__Instructions to follow__: Each entry needs to be duplicated exactly.

__Input material__:
- - -

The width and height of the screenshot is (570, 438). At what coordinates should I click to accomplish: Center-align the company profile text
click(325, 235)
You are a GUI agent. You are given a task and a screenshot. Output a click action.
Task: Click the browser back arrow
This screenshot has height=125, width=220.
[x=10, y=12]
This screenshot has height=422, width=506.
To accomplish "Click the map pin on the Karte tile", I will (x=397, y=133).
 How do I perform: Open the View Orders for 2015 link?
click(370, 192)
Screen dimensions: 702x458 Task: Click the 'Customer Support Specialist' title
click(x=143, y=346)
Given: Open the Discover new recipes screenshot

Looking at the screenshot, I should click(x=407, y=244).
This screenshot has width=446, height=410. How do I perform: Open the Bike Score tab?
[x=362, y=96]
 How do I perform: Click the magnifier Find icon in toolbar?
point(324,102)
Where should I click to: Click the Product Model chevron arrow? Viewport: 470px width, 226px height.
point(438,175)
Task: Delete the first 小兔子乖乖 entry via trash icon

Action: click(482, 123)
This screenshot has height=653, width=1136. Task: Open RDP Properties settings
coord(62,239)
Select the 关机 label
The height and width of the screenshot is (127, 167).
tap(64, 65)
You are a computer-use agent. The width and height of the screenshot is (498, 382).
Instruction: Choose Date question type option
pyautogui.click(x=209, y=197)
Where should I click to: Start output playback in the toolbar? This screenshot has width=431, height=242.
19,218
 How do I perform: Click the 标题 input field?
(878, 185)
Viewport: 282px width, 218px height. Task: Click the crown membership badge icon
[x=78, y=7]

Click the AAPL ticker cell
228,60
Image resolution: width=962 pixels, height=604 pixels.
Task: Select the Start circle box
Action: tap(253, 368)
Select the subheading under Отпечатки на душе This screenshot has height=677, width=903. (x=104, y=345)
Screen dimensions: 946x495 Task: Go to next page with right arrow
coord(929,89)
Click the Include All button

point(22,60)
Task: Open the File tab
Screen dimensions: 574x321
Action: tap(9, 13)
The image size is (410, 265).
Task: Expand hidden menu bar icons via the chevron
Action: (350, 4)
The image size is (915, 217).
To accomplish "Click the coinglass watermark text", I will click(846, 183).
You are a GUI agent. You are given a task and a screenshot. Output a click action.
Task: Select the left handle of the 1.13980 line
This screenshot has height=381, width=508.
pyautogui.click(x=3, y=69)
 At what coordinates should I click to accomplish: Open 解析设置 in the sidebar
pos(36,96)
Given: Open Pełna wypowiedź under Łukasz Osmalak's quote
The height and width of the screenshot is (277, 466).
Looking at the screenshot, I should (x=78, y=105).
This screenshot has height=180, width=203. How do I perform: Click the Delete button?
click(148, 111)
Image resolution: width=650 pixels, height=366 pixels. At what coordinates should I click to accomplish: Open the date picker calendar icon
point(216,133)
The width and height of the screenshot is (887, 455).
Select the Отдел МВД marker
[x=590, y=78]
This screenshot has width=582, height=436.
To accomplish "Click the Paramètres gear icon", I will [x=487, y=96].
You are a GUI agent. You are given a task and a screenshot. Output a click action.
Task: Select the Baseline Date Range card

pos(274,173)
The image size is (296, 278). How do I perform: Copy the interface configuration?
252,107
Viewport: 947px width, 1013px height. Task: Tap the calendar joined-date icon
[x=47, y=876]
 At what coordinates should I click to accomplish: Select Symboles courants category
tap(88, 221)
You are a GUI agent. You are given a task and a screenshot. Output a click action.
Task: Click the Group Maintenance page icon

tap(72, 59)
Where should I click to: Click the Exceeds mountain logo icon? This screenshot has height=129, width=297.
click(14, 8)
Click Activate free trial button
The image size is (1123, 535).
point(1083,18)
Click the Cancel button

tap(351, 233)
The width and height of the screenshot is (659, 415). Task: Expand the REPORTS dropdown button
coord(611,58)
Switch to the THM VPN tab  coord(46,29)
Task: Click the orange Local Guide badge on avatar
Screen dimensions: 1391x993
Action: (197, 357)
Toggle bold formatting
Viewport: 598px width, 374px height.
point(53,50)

- - -

__Response box__:
The width and height of the screenshot is (570, 438). At what coordinates should I click to accomplish: Center-align the company profile text
click(325, 235)
You are a GUI agent. You are given a task and a screenshot. Output a click action.
Task: Click the browser back arrow
This screenshot has height=125, width=220.
[x=10, y=12]
This screenshot has height=422, width=506.
To accomplish "Click the map pin on the Karte tile", I will (x=397, y=133).
 How do I perform: Open the View Orders for 2015 link?
click(370, 192)
Screen dimensions: 702x458 Task: Click the 'Customer Support Specialist' title
click(x=143, y=346)
Given: Open the Discover new recipes screenshot

Looking at the screenshot, I should click(x=407, y=244).
This screenshot has width=446, height=410. How do I perform: Open the Bike Score tab?
[x=362, y=96]
 How do I perform: Click the magnifier Find icon in toolbar?
point(324,102)
Where should I click to: Click the Product Model chevron arrow? Viewport: 470px width, 226px height.
point(438,175)
Task: Delete the first 小兔子乖乖 entry via trash icon

Action: click(482, 123)
This screenshot has height=653, width=1136. Task: Open RDP Properties settings
coord(62,239)
Select the 关机 label
The height and width of the screenshot is (127, 167).
tap(64, 65)
You are a computer-use agent. The width and height of the screenshot is (498, 382).
Instruction: Choose Date question type option
pyautogui.click(x=209, y=197)
Where should I click to: Start output playback in the toolbar? This screenshot has width=431, height=242.
19,218
 How do I perform: Click the 标题 input field?
(878, 185)
Viewport: 282px width, 218px height. Task: Click the crown membership badge icon
[x=78, y=7]

Click the AAPL ticker cell
228,60
Image resolution: width=962 pixels, height=604 pixels.
Task: Select the Start circle box
Action: tap(253, 368)
Select the subheading under Отпечатки на душе This screenshot has height=677, width=903. (x=104, y=345)
Screen dimensions: 946x495 Task: Go to next page with right arrow
coord(929,89)
Click the Include All button

point(22,60)
Task: Open the File tab
Screen dimensions: 574x321
Action: tap(9, 13)
The image size is (410, 265).
Task: Expand hidden menu bar icons via the chevron
Action: (350, 4)
The image size is (915, 217).
To accomplish "Click the coinglass watermark text", I will click(846, 183).
You are a GUI agent. You are given a task and a screenshot. Output a click action.
Task: Select the left handle of the 1.13980 line
This screenshot has height=381, width=508.
pyautogui.click(x=3, y=69)
 At what coordinates should I click to accomplish: Open 解析设置 in the sidebar
pos(36,96)
Given: Open Pełna wypowiedź under Łukasz Osmalak's quote
The height and width of the screenshot is (277, 466).
Looking at the screenshot, I should (x=78, y=105).
This screenshot has height=180, width=203. How do I perform: Click the Delete button?
click(148, 111)
Image resolution: width=650 pixels, height=366 pixels. At what coordinates should I click to accomplish: Open the date picker calendar icon
point(216,133)
The width and height of the screenshot is (887, 455).
Select the Отдел МВД marker
[x=590, y=78]
This screenshot has width=582, height=436.
To accomplish "Click the Paramètres gear icon", I will [x=487, y=96].
You are a GUI agent. You are given a task and a screenshot. Output a click action.
Task: Select the Baseline Date Range card

pos(274,173)
The image size is (296, 278). How do I perform: Copy the interface configuration?
252,107
Viewport: 947px width, 1013px height. Task: Tap the calendar joined-date icon
[x=47, y=876]
 At what coordinates should I click to accomplish: Select Symboles courants category
tap(88, 221)
You are a GUI agent. You are given a task and a screenshot. Output a click action.
Task: Click the Group Maintenance page icon

tap(72, 59)
Where should I click to: Click the Exceeds mountain logo icon? This screenshot has height=129, width=297.
click(14, 8)
Click Activate free trial button
The image size is (1123, 535).
point(1083,18)
Click the Cancel button

tap(351, 233)
The width and height of the screenshot is (659, 415). Task: Expand the REPORTS dropdown button
coord(611,58)
Switch to the THM VPN tab  coord(46,29)
Task: Click the orange Local Guide badge on avatar
Screen dimensions: 1391x993
Action: (197, 357)
Toggle bold formatting
Viewport: 598px width, 374px height.
point(53,50)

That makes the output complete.